Optimal coordinated generation scheduling considering day-ahead PV and wind power forecast uncertainty

Economic operation and reliable supply-demand balance are problems of paramount importance in power grids with a massive share of intermittent renewable energy sources (RESs) of great interest. This paper sought an optimal coordinated generation scheduling for day-ahead power system operation considering RESs and energy storage units. Renewable power generation, particularly, wind and photovoltaic are uncontrollable, whereas can be predicted using forecasting models. Within the proposed framework, a hyperparameter-optimized long short-term memory (LSTM) regression model is employed to forecast the day-ahead weather from the historical time-series weather data. Eventually, an empirical formula is used to estimate the power conversion from the day-ahead weather forecasts for a selected PV module and wind turbine. The objective of the scheduling framework is to keep a delicate supply-demand balance at the lowest possible cost of generation while maintaining the prevailing generation and system constraints. A variance measure uncertainty handling-based grey wolf optimizer (GWO) technique is used to find the optimal day-ahead generation schedules and dispatches under RESs forecast uncertainty. The proposed generation scheduling framework is examined on the IEEE 6 and 30-bus systems.
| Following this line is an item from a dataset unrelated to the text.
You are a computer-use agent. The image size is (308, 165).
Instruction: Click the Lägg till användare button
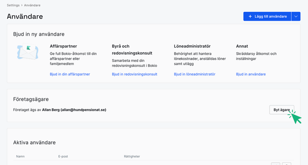(267, 16)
In the studied scenarios, the coordinated operation of generators can decrease the total day-ahead operating cost for the modified IEEE 6-bus system by 2.57% compared to supplying electricity generation with conventional generators alone. Likewise, the total operating cost from the coordinated operation of all generation portfolios was reduced by 6.93% from the operating cost of generation during base case simulation (supply only from dispatchable thermal units) on the modified IEEE 30-bus system. Moreover, the case studies show that coordinated generation scheduling can mitigate the RESs power variability problem, provide secure supply-demand operation, and minimize the operating cost of electricity generation.